----- AVAILABLE DATA
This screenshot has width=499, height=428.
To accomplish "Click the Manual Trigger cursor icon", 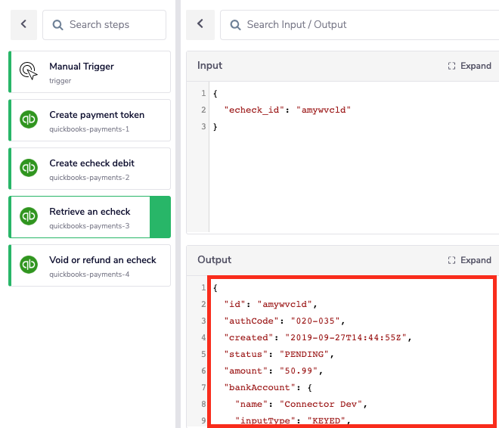I will click(29, 71).
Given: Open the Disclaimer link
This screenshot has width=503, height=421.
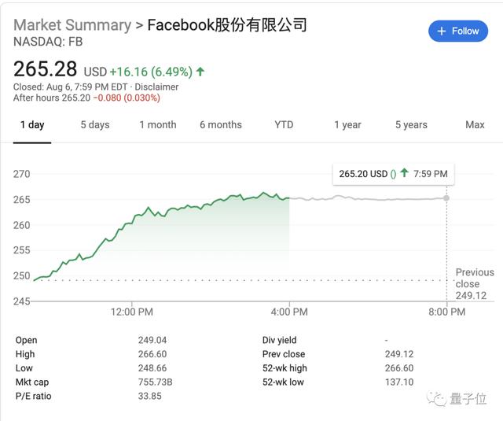Looking at the screenshot, I should coord(156,87).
----------
§ **WHAT NEEDS TO BE DONE**
Your reply should consist solely of the lines from the line containing "Given: Open the Disclaimer link" through the last line of the listing, unchanged and free of pictures.

§ **TASK OUTPUT**
Given: Open the Disclaimer link
This screenshot has width=503, height=421.
Looking at the screenshot, I should coord(156,87).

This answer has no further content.